Accessibilité des PMR dans les établissements relevant du public : via un recours contre l’arrêté préfectoral refusant une dérogation, le juge accepte d’entrer dans un contrôle approfondi de l’avis de la sous-commission départementale d’accessibilité

Police des établissements recevant du public (ERP) et accessibilité aux personnes à mobilité réduite (PMR) : le préfet est lié par l’avis défavorable de la sous-commission départementale d’accessibilité… mais le juge, ensuite, dispose (bien sûr mais c’est toujours intéressant de le noter) d’un vrai pouvoir de contrôle, via le recours contre la décision préfectorale, de la la régularité et le bien-fondé de l’avis lui-même.

 

En l’espèce, Mme G a son cabinet pour une activité libérale au premier étage d’un immeuble collectif. Aucun ascenseur n’est techniquement possible, donc Mme G sollicite une dérogation aux règles d’accessibilité des PMR (personnes en situation de handicap, mais aussi personnes âgées ou fatiguées ou encore jeunes parents avec une poussette, etc.).

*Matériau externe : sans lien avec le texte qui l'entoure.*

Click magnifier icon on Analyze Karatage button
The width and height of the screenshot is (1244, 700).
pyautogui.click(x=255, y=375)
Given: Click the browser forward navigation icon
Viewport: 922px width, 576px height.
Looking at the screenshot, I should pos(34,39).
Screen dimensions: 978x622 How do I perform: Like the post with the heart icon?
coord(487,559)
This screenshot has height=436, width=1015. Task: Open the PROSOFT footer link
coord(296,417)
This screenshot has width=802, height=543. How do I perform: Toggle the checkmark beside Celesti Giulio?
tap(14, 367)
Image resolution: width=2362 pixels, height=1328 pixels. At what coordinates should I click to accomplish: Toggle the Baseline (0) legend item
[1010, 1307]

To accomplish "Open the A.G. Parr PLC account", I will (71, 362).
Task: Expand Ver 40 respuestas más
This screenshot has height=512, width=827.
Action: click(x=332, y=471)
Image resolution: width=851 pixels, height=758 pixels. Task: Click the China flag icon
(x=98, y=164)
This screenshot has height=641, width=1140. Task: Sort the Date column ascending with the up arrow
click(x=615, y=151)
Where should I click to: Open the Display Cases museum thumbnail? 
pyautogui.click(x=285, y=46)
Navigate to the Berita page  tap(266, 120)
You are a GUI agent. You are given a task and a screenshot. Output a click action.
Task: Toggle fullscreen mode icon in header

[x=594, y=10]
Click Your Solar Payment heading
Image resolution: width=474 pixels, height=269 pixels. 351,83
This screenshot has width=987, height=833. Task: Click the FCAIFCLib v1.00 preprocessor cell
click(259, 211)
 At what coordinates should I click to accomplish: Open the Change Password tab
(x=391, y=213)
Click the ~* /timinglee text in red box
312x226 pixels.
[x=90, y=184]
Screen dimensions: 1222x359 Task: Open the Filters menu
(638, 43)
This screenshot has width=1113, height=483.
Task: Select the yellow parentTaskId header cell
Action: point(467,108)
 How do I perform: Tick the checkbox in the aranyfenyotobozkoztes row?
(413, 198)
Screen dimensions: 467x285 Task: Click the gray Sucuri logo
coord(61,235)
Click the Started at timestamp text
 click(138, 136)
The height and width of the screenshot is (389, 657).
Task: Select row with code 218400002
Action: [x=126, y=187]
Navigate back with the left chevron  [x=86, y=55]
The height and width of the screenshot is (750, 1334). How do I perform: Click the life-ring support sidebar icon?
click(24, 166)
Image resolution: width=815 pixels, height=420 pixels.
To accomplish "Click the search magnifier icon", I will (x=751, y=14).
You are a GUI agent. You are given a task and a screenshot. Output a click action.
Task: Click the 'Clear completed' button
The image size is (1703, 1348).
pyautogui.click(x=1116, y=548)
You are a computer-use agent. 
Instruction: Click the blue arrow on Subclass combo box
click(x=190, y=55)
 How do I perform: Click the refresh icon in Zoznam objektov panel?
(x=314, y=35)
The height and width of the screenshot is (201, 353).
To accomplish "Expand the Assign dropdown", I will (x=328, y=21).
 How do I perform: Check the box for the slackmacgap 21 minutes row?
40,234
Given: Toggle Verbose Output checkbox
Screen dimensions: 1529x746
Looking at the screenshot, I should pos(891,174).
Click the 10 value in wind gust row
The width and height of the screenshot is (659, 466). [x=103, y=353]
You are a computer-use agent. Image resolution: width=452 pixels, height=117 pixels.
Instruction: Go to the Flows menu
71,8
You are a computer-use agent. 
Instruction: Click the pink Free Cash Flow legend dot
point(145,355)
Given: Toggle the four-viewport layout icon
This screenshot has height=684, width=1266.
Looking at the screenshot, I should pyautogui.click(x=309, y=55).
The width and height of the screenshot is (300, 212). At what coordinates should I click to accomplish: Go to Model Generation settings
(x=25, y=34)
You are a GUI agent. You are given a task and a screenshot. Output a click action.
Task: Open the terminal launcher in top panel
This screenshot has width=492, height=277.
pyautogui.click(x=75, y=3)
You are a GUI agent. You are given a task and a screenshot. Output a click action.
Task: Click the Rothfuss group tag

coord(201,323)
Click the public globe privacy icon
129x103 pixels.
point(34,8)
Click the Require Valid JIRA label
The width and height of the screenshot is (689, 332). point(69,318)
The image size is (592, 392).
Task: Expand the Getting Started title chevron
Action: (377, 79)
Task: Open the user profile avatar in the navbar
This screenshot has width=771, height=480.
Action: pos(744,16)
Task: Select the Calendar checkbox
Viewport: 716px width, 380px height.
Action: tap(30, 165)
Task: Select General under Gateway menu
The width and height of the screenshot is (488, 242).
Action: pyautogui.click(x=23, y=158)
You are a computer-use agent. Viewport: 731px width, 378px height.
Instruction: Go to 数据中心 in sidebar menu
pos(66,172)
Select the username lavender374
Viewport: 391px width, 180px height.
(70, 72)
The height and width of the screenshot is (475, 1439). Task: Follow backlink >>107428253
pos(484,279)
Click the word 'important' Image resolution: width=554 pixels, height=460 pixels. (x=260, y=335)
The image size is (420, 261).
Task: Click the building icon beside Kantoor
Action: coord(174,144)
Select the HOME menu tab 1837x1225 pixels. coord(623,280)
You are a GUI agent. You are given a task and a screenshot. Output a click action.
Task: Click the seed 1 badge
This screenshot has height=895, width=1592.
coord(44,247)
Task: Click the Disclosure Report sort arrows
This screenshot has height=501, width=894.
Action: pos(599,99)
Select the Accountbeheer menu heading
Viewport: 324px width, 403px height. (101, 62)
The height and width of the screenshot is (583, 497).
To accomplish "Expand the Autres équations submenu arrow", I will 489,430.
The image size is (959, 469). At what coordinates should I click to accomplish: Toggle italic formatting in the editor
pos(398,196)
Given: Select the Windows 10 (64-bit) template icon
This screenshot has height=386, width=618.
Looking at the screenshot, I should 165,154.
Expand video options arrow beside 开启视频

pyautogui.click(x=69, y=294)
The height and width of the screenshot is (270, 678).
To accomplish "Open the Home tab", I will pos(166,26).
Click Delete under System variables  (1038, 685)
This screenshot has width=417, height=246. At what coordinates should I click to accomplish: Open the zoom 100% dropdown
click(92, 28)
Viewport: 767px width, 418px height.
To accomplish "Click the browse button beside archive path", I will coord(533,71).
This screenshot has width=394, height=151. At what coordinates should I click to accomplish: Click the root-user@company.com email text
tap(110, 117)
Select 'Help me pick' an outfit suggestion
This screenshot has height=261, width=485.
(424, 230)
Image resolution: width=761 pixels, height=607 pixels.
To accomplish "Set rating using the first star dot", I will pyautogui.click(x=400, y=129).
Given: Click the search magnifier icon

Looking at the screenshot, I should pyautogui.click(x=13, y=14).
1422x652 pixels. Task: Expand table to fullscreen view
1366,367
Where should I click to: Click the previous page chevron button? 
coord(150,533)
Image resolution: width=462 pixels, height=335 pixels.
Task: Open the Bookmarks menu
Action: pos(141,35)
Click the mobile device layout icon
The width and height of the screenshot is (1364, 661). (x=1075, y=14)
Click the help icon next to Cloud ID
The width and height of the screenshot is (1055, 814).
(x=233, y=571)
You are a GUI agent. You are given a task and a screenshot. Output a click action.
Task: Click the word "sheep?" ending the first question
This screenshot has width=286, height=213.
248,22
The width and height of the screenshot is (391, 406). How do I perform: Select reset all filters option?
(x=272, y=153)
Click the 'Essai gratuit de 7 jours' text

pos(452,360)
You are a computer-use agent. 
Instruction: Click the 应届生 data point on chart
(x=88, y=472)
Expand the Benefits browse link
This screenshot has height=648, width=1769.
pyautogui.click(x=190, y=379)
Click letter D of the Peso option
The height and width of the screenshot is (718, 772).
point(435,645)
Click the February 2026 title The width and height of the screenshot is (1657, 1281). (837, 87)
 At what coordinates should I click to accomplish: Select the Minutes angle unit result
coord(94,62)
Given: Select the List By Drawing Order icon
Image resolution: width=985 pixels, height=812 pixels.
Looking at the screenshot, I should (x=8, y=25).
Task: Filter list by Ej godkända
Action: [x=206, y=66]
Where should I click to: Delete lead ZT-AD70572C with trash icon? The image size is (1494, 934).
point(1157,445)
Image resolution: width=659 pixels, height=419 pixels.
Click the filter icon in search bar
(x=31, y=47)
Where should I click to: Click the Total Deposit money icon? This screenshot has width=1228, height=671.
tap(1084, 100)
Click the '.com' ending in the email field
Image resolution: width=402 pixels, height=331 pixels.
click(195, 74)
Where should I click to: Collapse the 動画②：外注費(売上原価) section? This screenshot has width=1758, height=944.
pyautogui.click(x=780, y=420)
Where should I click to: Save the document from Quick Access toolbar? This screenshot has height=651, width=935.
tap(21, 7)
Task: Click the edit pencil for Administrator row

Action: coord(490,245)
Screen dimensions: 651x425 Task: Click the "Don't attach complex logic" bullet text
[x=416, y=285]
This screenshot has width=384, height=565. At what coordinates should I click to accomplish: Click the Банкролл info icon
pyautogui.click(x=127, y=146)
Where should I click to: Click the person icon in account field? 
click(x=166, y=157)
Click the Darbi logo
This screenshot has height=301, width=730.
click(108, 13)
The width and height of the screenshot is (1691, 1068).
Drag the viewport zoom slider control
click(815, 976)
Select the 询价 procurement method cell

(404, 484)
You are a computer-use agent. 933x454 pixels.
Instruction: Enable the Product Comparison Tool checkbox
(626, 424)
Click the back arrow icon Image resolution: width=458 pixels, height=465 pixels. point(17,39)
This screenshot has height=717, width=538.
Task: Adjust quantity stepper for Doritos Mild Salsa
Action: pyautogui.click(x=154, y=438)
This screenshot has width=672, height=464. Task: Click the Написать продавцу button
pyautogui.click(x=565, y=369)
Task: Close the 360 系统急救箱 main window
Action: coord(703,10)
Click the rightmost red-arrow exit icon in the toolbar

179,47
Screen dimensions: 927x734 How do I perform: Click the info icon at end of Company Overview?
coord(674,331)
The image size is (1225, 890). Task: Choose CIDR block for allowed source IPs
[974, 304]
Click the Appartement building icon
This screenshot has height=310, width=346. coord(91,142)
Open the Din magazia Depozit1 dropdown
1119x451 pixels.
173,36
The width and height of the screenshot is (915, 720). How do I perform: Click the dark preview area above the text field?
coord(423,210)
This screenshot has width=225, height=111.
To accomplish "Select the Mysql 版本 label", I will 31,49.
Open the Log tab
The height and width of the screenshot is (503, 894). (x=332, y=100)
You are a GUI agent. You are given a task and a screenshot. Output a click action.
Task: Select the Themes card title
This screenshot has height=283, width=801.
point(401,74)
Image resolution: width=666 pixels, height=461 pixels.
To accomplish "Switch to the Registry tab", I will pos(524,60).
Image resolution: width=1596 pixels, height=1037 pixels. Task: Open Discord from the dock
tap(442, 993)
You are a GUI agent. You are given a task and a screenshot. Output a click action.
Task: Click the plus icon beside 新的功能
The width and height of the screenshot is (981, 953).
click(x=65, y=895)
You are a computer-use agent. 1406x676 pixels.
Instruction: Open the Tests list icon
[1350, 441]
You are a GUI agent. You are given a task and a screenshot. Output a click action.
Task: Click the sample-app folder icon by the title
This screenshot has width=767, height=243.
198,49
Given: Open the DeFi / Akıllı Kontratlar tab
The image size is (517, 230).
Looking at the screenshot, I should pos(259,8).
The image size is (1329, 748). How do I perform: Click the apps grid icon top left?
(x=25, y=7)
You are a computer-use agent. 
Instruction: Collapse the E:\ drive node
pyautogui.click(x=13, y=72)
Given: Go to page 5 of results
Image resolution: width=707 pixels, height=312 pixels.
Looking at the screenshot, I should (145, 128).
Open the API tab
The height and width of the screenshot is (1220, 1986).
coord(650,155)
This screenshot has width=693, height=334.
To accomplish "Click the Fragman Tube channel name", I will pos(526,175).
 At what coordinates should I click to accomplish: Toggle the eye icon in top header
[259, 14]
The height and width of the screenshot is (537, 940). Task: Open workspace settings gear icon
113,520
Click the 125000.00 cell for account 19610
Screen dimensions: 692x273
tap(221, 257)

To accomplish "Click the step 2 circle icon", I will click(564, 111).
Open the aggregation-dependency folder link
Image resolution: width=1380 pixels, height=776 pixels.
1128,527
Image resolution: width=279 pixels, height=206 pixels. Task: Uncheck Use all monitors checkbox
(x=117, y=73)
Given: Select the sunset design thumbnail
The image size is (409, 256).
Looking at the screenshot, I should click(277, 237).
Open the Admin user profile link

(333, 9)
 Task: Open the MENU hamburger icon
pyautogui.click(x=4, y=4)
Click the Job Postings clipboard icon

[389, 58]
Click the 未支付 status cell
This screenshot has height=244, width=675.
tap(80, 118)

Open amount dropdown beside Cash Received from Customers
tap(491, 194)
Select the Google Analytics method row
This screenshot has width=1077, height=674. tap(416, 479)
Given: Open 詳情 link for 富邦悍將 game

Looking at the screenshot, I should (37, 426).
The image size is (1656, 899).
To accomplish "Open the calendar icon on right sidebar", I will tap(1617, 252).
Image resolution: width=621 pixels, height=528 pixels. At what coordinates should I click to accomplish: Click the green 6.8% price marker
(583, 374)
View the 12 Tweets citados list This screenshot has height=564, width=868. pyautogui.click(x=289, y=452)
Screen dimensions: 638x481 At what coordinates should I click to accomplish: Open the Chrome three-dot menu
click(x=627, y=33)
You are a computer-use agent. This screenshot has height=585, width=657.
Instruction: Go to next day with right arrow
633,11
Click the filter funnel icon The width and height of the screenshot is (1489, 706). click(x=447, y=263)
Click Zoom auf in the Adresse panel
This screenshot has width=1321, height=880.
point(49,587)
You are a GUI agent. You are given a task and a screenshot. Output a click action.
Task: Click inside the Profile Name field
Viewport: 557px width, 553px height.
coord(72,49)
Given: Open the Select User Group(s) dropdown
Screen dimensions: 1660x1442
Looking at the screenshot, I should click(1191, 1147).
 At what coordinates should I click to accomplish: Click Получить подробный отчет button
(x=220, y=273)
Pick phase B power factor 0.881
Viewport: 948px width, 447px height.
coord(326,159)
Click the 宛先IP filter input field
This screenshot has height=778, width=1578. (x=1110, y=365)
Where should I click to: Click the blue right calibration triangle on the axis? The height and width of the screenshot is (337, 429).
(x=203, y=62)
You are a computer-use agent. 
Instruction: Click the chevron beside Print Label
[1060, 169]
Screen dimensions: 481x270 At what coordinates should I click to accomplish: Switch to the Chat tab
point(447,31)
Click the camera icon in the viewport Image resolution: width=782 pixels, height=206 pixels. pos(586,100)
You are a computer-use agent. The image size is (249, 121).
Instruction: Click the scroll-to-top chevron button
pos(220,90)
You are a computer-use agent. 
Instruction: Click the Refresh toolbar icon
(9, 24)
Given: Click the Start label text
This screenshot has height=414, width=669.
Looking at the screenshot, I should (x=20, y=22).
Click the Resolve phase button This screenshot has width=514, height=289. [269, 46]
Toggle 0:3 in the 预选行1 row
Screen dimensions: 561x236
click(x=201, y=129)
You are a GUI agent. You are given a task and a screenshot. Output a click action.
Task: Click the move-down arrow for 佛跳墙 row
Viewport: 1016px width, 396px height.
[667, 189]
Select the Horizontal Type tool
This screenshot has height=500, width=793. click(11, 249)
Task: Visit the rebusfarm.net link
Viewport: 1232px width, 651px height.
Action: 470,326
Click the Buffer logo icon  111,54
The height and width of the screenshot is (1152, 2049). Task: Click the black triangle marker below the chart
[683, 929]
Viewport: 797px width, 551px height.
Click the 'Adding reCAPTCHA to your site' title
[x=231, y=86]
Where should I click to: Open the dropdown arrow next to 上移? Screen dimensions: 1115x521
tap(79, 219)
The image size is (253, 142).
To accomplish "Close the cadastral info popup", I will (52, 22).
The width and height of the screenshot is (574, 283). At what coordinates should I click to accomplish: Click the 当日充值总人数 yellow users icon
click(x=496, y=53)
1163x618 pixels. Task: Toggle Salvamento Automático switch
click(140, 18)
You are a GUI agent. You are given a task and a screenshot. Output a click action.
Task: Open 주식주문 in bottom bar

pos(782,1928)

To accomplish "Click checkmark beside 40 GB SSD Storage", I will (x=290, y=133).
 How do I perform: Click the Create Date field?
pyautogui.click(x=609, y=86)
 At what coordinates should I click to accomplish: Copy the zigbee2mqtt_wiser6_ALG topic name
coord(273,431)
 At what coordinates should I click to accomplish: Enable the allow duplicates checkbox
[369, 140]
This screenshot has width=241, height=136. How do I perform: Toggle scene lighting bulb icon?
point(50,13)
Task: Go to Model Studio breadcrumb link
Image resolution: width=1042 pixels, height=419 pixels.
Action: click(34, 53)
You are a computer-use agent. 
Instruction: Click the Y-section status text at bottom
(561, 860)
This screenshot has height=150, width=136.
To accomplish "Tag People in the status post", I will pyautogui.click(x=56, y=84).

En l’état du droit applicable alors (2019), le juge administratif constate que « des dérogations aux règles d’accessibilité des personnes handicapées peuvent être accordées en cas d’impossibilité technique liée aux caractéristiques du bâtiment existant, en cas de contraintes liées à la conservation du patrimoine architectural, en cas de disproportion manifeste entre les améliorations attendues et leurs coûts et effets sur l’usage du bâtiment ou encore en cas d’opposition des copropriétaires du bâtiment ayant un usage principal d’habitation

Le préfet a refusé cette dérogation car celui-ci doit statuer, s’il statue, dans le même sens que la sous-commission départementale d’accessibilité (SCDAPH). Le préfet est alors en effet en situation de compétence liée face à un tel avis conforme.

Or, la SCDAPH avait émis un avis défavorable à la demande de dérogation formulée par Mme G. En effet, l’article L. 111-7-3 du code de la construction et de l’habitation (alors applicable ; avant l’ordonnance n° 2020-71 du 29 janvier 2020) prévoyait un avis conforme, de sorte que le préfet était tenu de refuser la demande de Mme G.

Le juge a admis que  via le recours contre l’arrêté préfectoral, Mme G. pouvait contester (ou être considérée comme ayant contesté) la régularité ou le bien-fondé de l’avis de la SCDAPH en cause.

Or, il est intéressant de constater que le juge est entré avec précision dans l’historique du dossier pour censurer la décision préfectorale et, partant, en réalité, celé de la sous-commission départementale de l’accessibilité :

« 6. Il ressort des pièces du dossier que Mme G. a demandé à bénéficier d’une dérogation aux règles d’accessibilité au motif que l’immeuble dans lequel elle exerce une activité de (…) ne dispose pas d’une configuration permettant d’installer un ascenseur. Elle fait valoir que, si une cage de monte-charge existait lors de la construction de l’immeuble, celle-ci a été condamnée pour réaliser des salles de bains à chaque étage. Elle produit un courrier du 6 septembre 2019 de la société F. qu’elle a chargée d’examiner le projet d’accessibilité de son cabinet professionnel et qui atteste qu’aucune solution n’a été trouvée, dans la mesure où ni la mise en place d’un élévateur PMR, ni celle d’un ascenseur n’est possible pour accéder à l’étage, la partie commune de l’immeuble ne permettant pas l’installation d’un quelconque appareil élévateur. Toutefois, il ne ressort d’aucune des pièces du dossier que, pour émettre son avis, la sous-commission départementale de l’accessibilité ait examiné l’impossibilité technique dont Mme G. se prévaut compte tenu des caractéristiques de l’immeuble dans lequel est installé son cabinet. Surtout, aucune disposition législative ou réglementaire n’interdisant de créer un nouvel établissement recevant du public dans un bâtiment déjà existant, la sous-commission départementale de l’accessibilité a entaché son avis d’une erreur de droit en refusant la demande de Mme G. au seul motif que ce projet a pour conséquence la création d’un établissement recevant du public non accessible aux personnes à mobilité réduite dans un logement non prévu à cet effet.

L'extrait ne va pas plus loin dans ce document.